Tra i fattori che possono influenzare la costruzione dell’alleanza vi possono essere:

  • la condivisione esplicita di obiettivi e compiti tra paziente e terapeuta al fine di avere ben chiaro lo scopo, i passi da seguire e la comprensione delle strategie utilizzate. Il paziente deve essere aiutato e supportato nel capire come funziona e qual è lo scopo e i mezzi della terapia.
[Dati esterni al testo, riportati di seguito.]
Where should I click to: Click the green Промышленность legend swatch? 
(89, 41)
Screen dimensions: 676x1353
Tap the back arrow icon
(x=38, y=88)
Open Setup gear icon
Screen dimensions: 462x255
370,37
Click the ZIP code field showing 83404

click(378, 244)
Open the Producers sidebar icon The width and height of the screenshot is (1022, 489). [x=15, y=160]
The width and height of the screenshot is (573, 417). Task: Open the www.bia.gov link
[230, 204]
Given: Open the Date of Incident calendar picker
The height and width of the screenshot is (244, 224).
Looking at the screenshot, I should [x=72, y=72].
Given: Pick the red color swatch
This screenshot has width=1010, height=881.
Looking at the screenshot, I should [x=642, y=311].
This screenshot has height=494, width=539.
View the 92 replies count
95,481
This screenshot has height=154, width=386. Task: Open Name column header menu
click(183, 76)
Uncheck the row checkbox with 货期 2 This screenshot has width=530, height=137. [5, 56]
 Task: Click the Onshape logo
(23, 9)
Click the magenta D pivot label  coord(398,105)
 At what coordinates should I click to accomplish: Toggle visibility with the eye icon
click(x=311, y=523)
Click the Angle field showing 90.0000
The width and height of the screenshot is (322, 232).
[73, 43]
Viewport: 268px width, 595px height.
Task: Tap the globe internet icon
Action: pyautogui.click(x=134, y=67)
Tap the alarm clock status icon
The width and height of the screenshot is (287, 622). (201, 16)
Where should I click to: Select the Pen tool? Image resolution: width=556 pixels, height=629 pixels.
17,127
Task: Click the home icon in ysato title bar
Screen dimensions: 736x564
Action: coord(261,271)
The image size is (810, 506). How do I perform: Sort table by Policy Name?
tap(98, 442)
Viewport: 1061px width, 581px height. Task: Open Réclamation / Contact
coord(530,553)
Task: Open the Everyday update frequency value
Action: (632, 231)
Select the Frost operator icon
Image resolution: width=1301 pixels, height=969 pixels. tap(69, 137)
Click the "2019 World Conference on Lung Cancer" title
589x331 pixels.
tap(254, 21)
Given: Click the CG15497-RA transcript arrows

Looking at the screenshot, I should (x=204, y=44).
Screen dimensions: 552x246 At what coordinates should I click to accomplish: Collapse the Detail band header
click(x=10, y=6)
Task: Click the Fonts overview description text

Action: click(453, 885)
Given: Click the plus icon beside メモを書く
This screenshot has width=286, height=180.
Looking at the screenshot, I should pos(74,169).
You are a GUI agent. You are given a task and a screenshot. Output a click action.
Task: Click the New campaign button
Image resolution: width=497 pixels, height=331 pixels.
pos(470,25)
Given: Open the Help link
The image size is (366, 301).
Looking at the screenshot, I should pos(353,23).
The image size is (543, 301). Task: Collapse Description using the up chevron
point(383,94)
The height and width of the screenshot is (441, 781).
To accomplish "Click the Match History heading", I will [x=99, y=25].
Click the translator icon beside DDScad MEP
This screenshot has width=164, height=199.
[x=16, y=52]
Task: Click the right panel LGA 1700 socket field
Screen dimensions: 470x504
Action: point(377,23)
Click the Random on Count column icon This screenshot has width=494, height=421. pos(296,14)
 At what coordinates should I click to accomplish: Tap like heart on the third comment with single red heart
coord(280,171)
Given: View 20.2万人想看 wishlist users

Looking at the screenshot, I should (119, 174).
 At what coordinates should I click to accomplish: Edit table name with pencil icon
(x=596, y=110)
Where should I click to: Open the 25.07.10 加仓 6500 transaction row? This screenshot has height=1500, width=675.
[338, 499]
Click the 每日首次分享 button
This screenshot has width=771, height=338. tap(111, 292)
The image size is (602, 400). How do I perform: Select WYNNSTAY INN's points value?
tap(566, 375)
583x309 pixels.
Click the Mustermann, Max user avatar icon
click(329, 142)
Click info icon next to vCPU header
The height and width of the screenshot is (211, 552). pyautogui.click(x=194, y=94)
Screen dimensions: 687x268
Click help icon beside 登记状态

Solo così potrà sentirsi maggiormente coinvolto e assumere un ruolo attivo, fondamentale nella buona riuscita terapeutica.
  • Altro elemento fondamentale è la capacità e competenza del terapeutanell’accogliere il bisogno del paziente, nell’ accompagnarlo a trovare strategie e “risposte”, esplorando con lui tematiche delicate. Tutto in un clima che deve essere il più possibile accogliente, attento e di ascolto.
  • Il terapeuta deve mostrarsi empaticoe capace di entrare in sintonia con il vissuto del paziente, senza ovviamente, farsi trasportare e travolgere, ma aiutarlo a comprenderlo e a trovare un modo per superare la sofferenza o il disagio. L’empatia è senza dubbio una delle abilità più importanti per costruire una buona alleanza. Il terapeuta inoltre deve mostrarsi cauto e muoversi con parsimonia e cura in quanto viene portato dal paziente.

 

Alleanza terapeutica: il ruolo del paziente

Nella definizione di una buona alleanza sicuramente gioca un ruolo fondamentale il paziente con il suo vissuto, pensiero e aspettative. Quest’ ultime influenzano il modo di approcciarsi sia al terapeuta che all’intero percorso, determinando criticità o al contrario punti di forza e propositività.

 

Accanto a queste il pensiero e l’idea che il paziente ha rispetto all’aiuto psicoterapico è sicuramente un altro fattore che gioca un ruolo importante e definisce la maggiore o minore apertura al lavoro e alla collaborazione con il clinico.

 

Un altro elemento importate è, secondo alcuni autori (ad esempio Weiss, 1982, ma prima ancora Bowlby, 1979, ecc) il modello di attaccamento del paziente. Secondo la teoria dell’attaccamento infatti l’individuo si costruisce dei Modelli Operativi Interni, derivanti dalle relazioni e esperienze vissute con le principali figure di attaccamento, che orientano e guidano ogni altro tipo di relazione.

 

Rispetto all’alleanza terapeutica si è osservato come un modello sicuro di attaccamento favorisca lo sviluppo di un legame di fiducia con il terapeuta. Inoltre, già secondo Bowlby, padre della teoria di attaccamento, la relazione terapeutica può svolgere un ruolo importante nel ridefinire e modificare i modelli operativi interni del paziente, portandoli a costruire una relazione sicura.

 

L’alleanza terapeutica quindi è un elemento fondamentale nella relazione tra paziente e clinico e fondamentale nella buona riuscita della terapia. È qualcosa che nel tempo va rinforzato e può andare incontro a rotture e riparazioni, spesso molto importanti nel percorso clinico.